Varicose veins on the backs of thighs.

This patient came to The Whiteley Clinic because she had had two previous operations elsewhere to try and fix her veins. Neither had worked and so she decided to come to get an expert assessment. These veins get particularly tender at the time of her period.

The first doctor had tried to put the veins out using a process called phlebectomy. The second had used ultrasound guided foam sclerotherapy. Of course neither had worked.

The reason they had not worked is that the doctors had not realised that these veins are actually coming from pelvic varicose veins. Pelvic varicose veins is due to pelvic venous reflux.

The only way that these varicose veins will ever be treated properly, is to identify the cause in the pelvis and to treat that first.

The gold standard test for finding the varicose veins in the pelvis is the transvaginal duplex scan performed by the Holdstock technique. Research has shown the MRI, CT or venogram there is not appear to be as sensitive as this simple ultrasound test developed by the experts at The Whiteley Clinic. This is because they use the size of the vein – not the flow in it – and size of the vein has been shown to be useless. (see: https://www.ncbi.nlm.nih.gov/pubmed/25457295)

This patient will have a transvaginal venous duplex ultrasound scan followed by pelvic vein embolisation of the appropriate pelvic veins as identified by that test.

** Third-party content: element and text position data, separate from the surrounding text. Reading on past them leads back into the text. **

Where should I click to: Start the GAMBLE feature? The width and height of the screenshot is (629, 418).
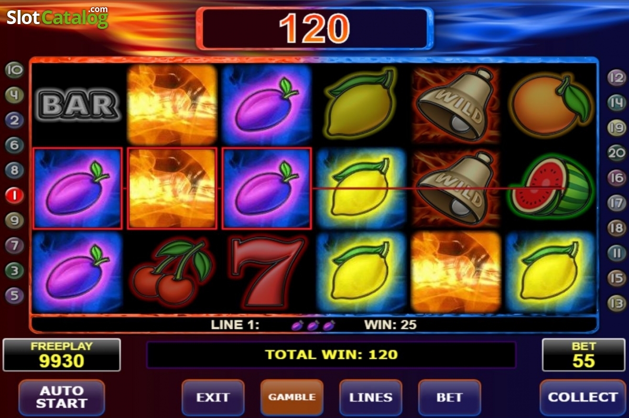click(x=292, y=398)
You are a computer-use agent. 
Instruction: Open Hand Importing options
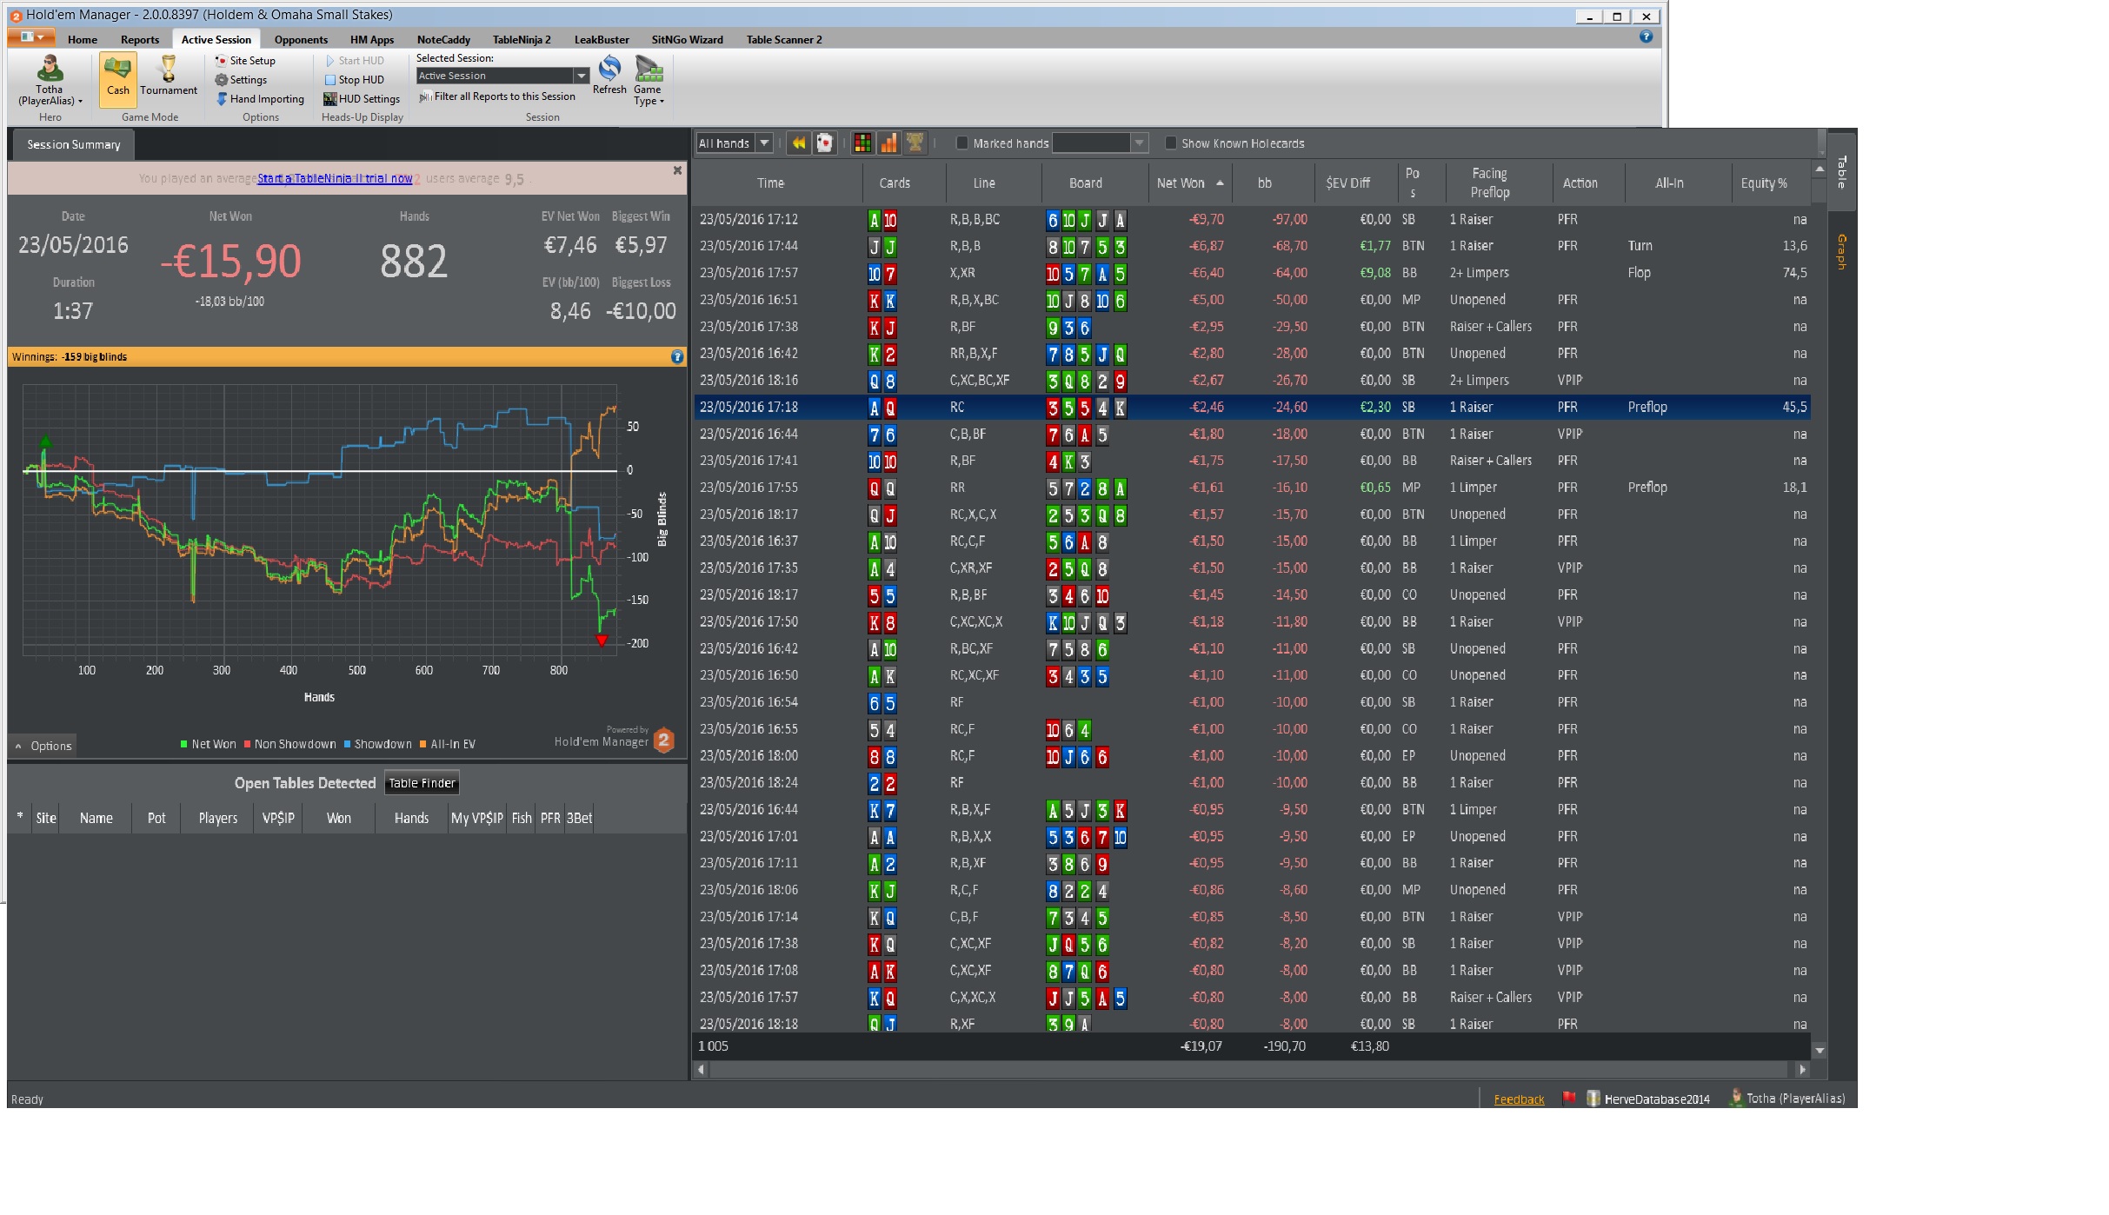[x=266, y=99]
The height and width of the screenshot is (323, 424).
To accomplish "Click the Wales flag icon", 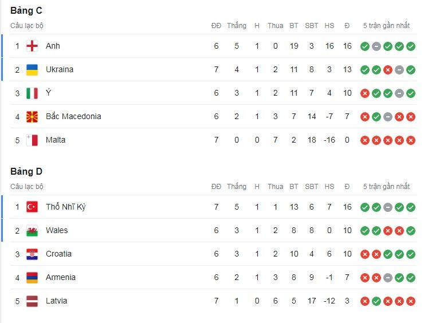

Once the reflux from the pelvic veins has been stopped, we will then be able to treat her leg varicose veins with the lowest possible risk of them ever returning.

Failure to recognise pelvic vein reflux is one of the major reasons why most doctors are not able to get the same low recurrence rates that we find in our patients when we audit our results at The Whiteley Clinic, using The Whiteley Protocol to assess and treat patients.